MIEARS, Photo: Arturo Olmos
It doesn’t feel like four years, but four years ago I caught this synth pop band downstairs at Fitzgerald’s, and I was pretty impressed with how they seemed to understand what they were doing, especially after hearing it was one of the first shows. It wouldn’t be long before everyone knew who BLSHS was and after multiple festival sets, performances outside of Texas, and two albums, it seemed like the band was well on their way to something larger than the members themselves. However, what few people knew at the time, was that no matter what the band had in-store for the future, there was definitely going to be a solo release from the band’s lead singer, Michelle Miears. While the band worked on what would become last year’s Hold On, Miears had already started work on a solo album of her own while the group sorted out what would turn out to be the long process of mixing the album. The end result, Who Will Save You?, is a mix of dark and brooding undertones mixed with the subtle synthesized notes that BLSHS so catchy. On the verge of the album’s release, Free Press Houston sat down with MIEARS to talk about how these songs came to be while learning how much time and work went into them seeing the light of day.

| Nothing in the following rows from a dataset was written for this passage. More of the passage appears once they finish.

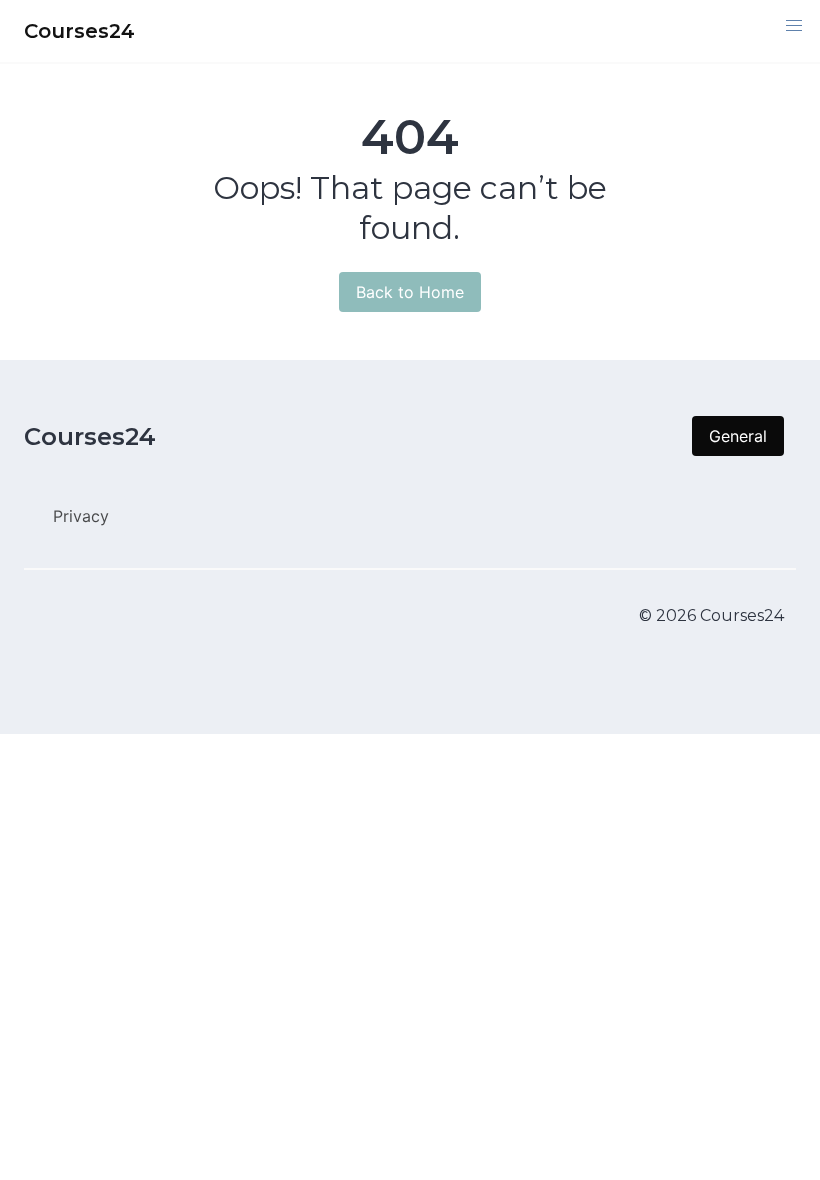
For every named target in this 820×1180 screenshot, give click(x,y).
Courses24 (90, 436)
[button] (794, 26)
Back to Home (410, 292)
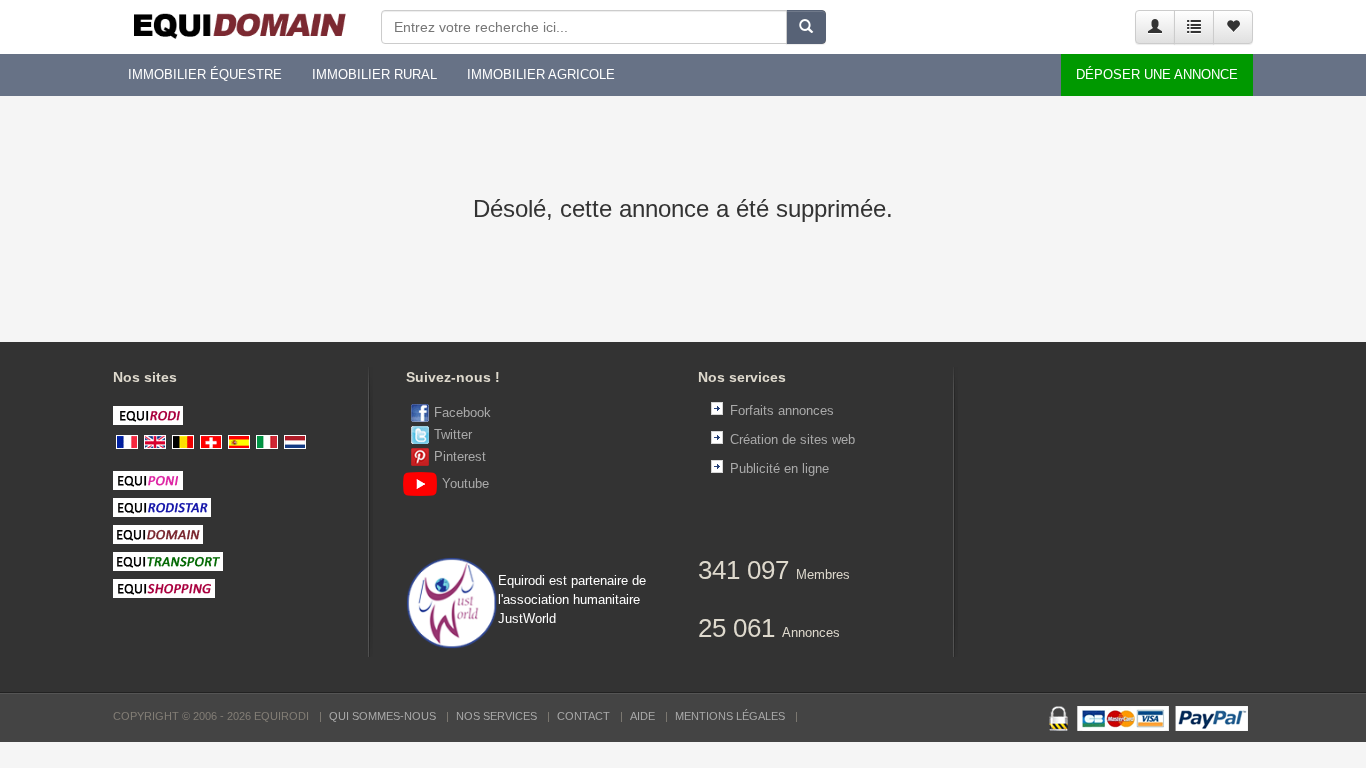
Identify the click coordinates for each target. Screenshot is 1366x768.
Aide (642, 716)
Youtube (465, 483)
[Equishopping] (244, 588)
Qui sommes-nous (382, 716)
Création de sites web (792, 439)
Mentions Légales (730, 716)
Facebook (462, 412)
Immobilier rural (374, 74)
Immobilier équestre (205, 74)
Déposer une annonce (1157, 74)
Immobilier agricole (541, 74)
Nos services (496, 716)
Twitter (453, 434)
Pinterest (460, 456)
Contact (583, 716)
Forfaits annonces (782, 410)
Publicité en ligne (779, 468)
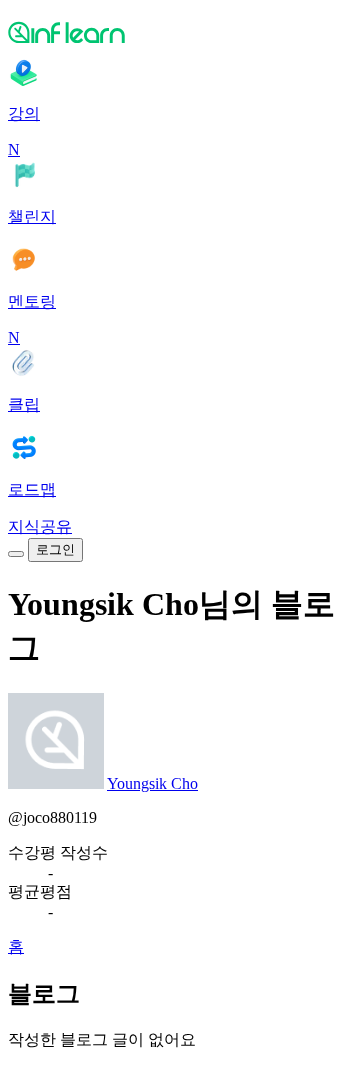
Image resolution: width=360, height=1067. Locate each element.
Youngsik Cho (152, 783)
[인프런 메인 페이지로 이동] (180, 32)
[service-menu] (16, 554)
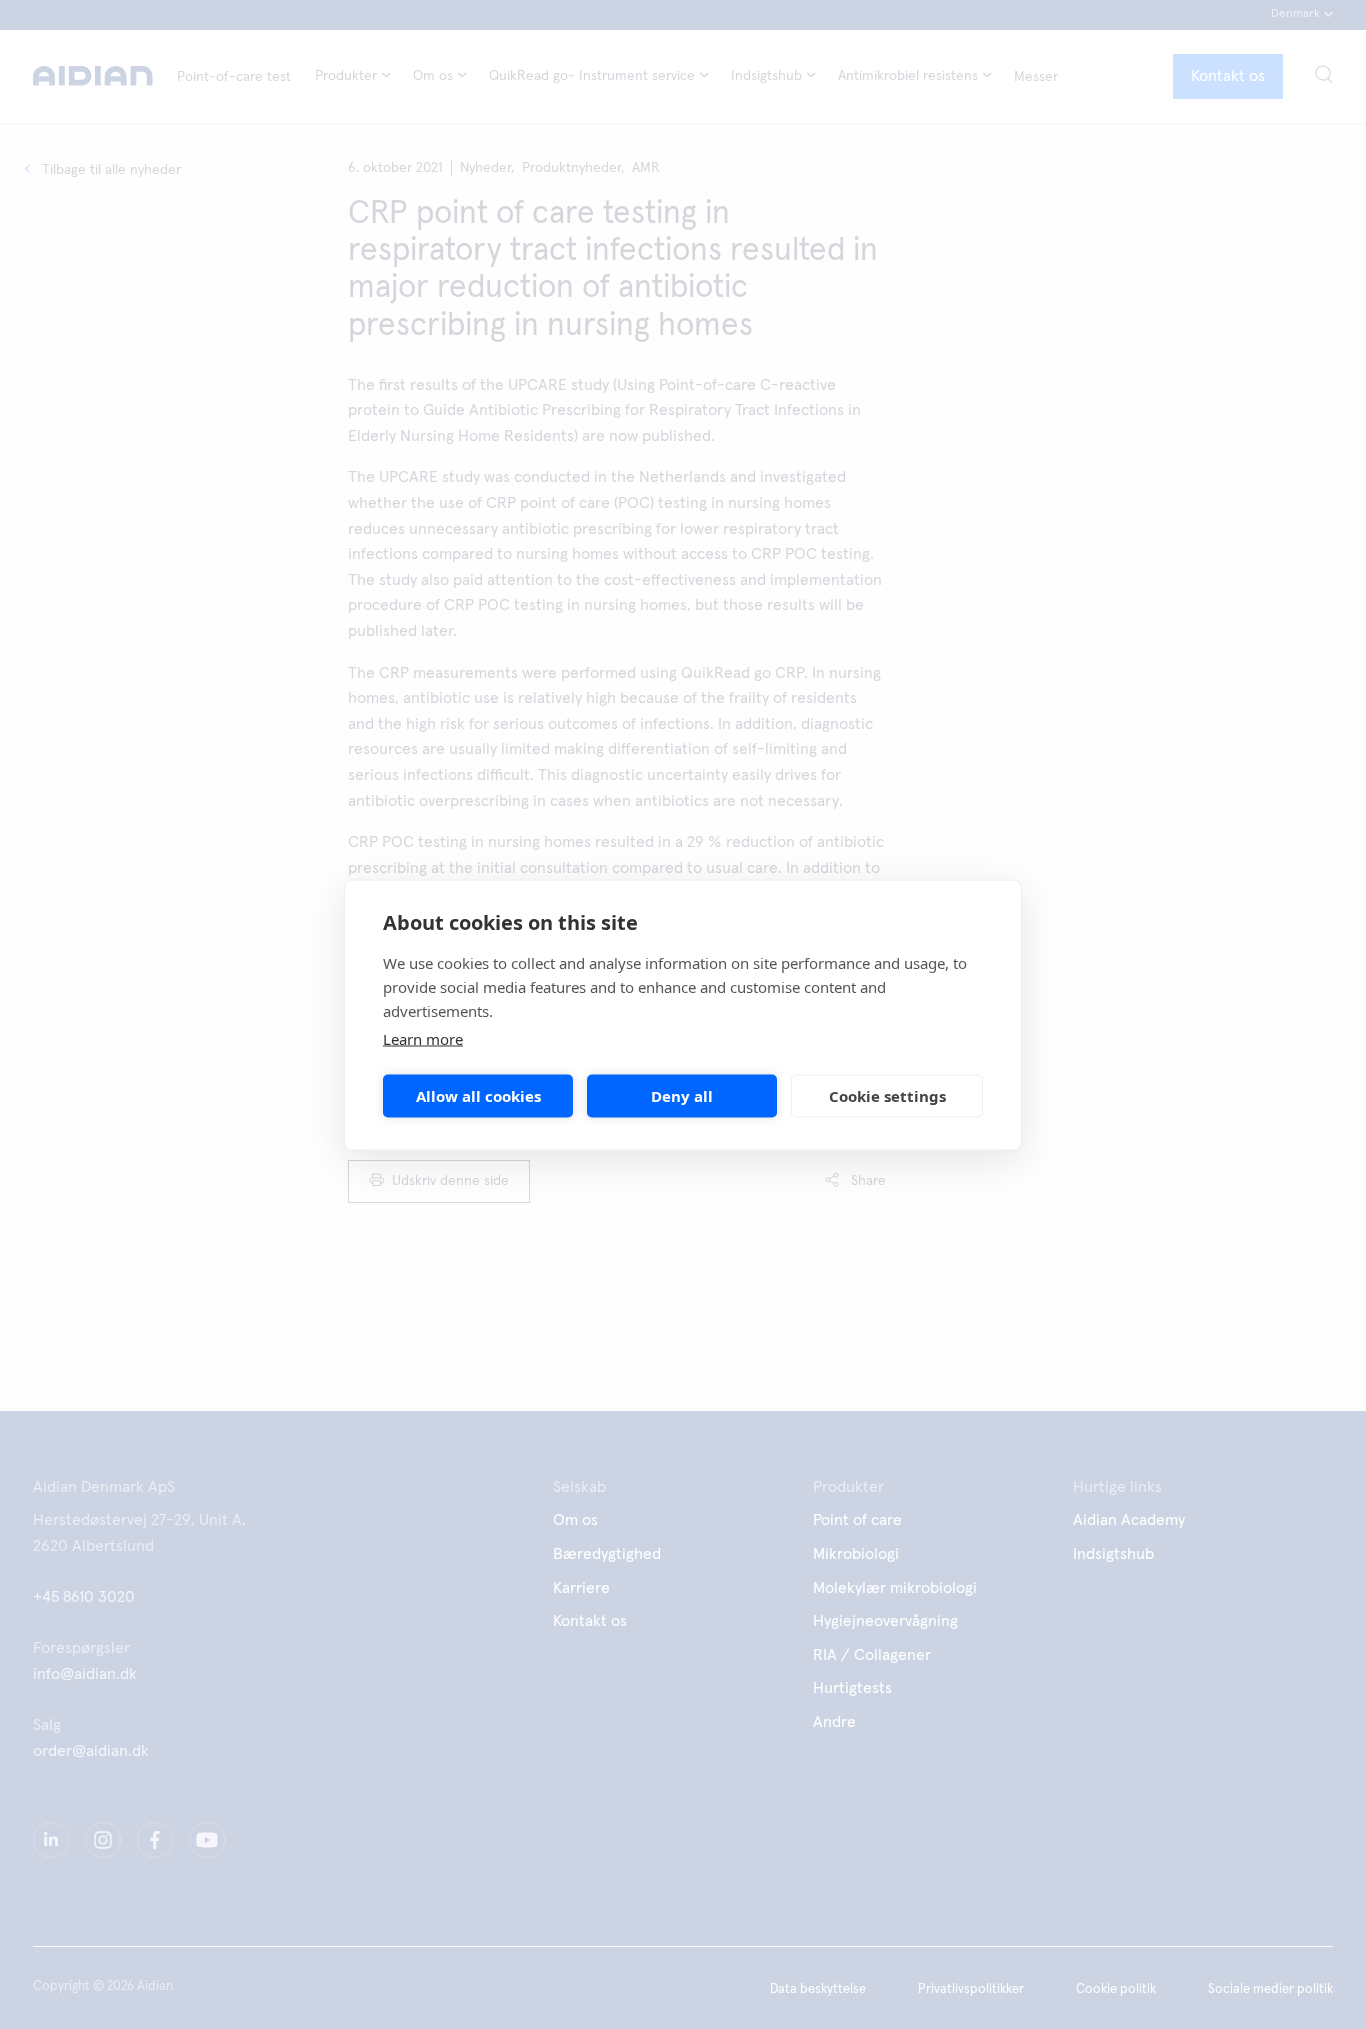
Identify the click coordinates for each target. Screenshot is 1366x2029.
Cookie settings (887, 1096)
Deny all (682, 1096)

Free Press Houston: You’re from Houston, right?
MIchelle Miears: I was actually born in Lubbock and raised in Dallas, but I moved here to Houston about eight years ago.
FPH: I know that the three of you in BLSHS all come from different places, how did you guys form BLSHS in the beginning?
MIEARS: Rick (Carruth) and Chris (Gore) worked together in graphic design, and they already had a band with Ian from Rose Quartz. Chris was looking for a female vocalist for his project Recovery Room, and through a music teacher, I actually first spoke to him via Facebook messenger. I invited him to come out and watch me at an open mic and he came out and we clicked. We started the band a week later, and they had the name Blushes already. But, because there was another band with the name, we took out the vowels and met at a Teel show at SXSW and I got the demo of “Just Wait.” In March of 2013 we played our first show together at Fitzgerald’s. I think the fact that everyone at Pegstar saw us early really helped us get going.
FPH: The two albums, the shows at CMJ and outside of town, all of the steam the band had built up; was it hard to place that aside?
MIEARS: Yeah, I was heartbroken when it happened. I love to be active and when it slowed down, it was difficult. I took that time as a hard period where I felt empty musically when we weren’t really playing live. The comradery of performing and working together. I think that because I had learned so much from Chris about how the industry works and operates, and how things go when a band slows things down, stopping was very hard.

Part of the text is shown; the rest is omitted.